Меня выручил, наконец, Неньця.
– Ты, парень, дела делать приезал на Колгуй?
– Да, вот скоро в чумы к вам поедем.
В один голос все трое облили меня холодной водой.
– А водку привозил, парень?
И они весьма недвусмысленно уставились на водочную бутылку, стоящую на столе. Однако в бутылке была чистая кипяченая вода.
– Нет, у нас здесь водки нет.
– Как нет, парень? Не нада манить, нас не омманешь. Заскорузлый палец Еки с черным, широким как лопата ногтем ткнулся в бутылку.
– Это вода, друзья.
– Какой вода? Вода нам не нада. Кумка тарa.
– Говорю, нет вина здесь.
В доказательство я налил в чашку воды из бутылки и дал попробовать всем троим. Отпили, почмокали, покачали головами.
– Десь нет, пароход есть. Какой дела делать езал, коли кумки не подносил. Только голову дуришь. Так не ладна, парень.
Я попался на удочку.
– Здесь нет, на судне водка. Вот привезут, тогда приходите, угощу кумкой.
Только это им, по-видимому, и нужно было. Они сразу поднялись.
– А не омманешь, парень?
– Зачем обманывать.
Три пары глаз еще раз подозрительно обшарили все углы, прежде чем гости решились уйти.
Наши первые туземные гости.
Всего два часа знакомства, а какая оскомина!
Ощущение оскомины охватывает вместе с чувством, близким к тошноте, от острого запаха, оставленного по себе самоедами. Кислый пот, гарь, тухлое мясо – все это смешивается в какой-то всепроникающей крепкой струе. Волны этого самоедского духа плавают по комнате вместе с сизыми клубами табачного дыма.
А из соседней комнаты так же непреодолимо лезет в дверь гул голосов собравшейся у нас русской колонии Колгуева. В голосах чувствуется необычная приподнятость, не то от радости по поводу прибытия свежих людей, не то от излишне выпитой водки. Здесь способны так много выпить без внешних признаков опьянения, что сначала никак не отличишь, просто ли человек горячится или это действие водки.
Только по тяжелому запаху спирта можно скорее догадаться о втором.
Чтобы избавиться от этой удушающей смеси самоедского пота и русской горькой, я выбегаю на двор.
Редкий для Колгуева вечер.
Почти тихо и нет тумана.
Далеко в море виднеется наш бот, отделенный от берега резкими желтыми полосами кошек, просвечивающих сквозь серо-зеленую муть воды.
По мере удаления к горизонту море делается все темней, пока не переходит в бурый, почти черный валик тумана. Над этим валиком снова серая муть, холодная, глухая какая-то, точно за ней и не скрывается прозрачная голубая чаша неба.
А с другой стороны мокрый купол неба как-будто влип в пологие буро-зеленоватые волны тундры.
Под ногами пружинит бархатистый ковер мха. Он, точно матрац, подается на каждом шагу и так и тянет нагнуться и погладить рукой его коричневый ворс.
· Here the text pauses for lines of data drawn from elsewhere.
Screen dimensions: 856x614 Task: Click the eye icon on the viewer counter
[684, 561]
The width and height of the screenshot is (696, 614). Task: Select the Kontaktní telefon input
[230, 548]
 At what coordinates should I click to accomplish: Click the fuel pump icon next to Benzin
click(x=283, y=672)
Но какое разочарование: такой бархатистый на вид, мох дерет по руке, как хорошая терка. Из-под верхнего сухого слоя при легком нажиме выступает вода. Совершенно теряются в коричневом мшистом ковре редкие кустики незабудок. Незабудка здесь особенная. Я такой еще не видел. Цветочки необычайно чистого-чистого голубого цвета. Еще реже, отдельными глазками выглядывает иногда из-под ног ромашка.
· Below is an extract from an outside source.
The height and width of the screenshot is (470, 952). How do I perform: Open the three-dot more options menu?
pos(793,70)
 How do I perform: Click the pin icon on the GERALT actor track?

Такой же неприветливой, как серое море, кажется коричневая тундра. И когда с моря на тундру наползает туман, она сливается с морем в одну общую муть.
Не успеваю я пройти и одного километра в сторону тундры, как свинцовые валы тумана, виденные мной над морем, уже набегают на берег и начинают затягивать больницу. Она тускло желтеет свежим срубом сквозь завесу мутных клочьев.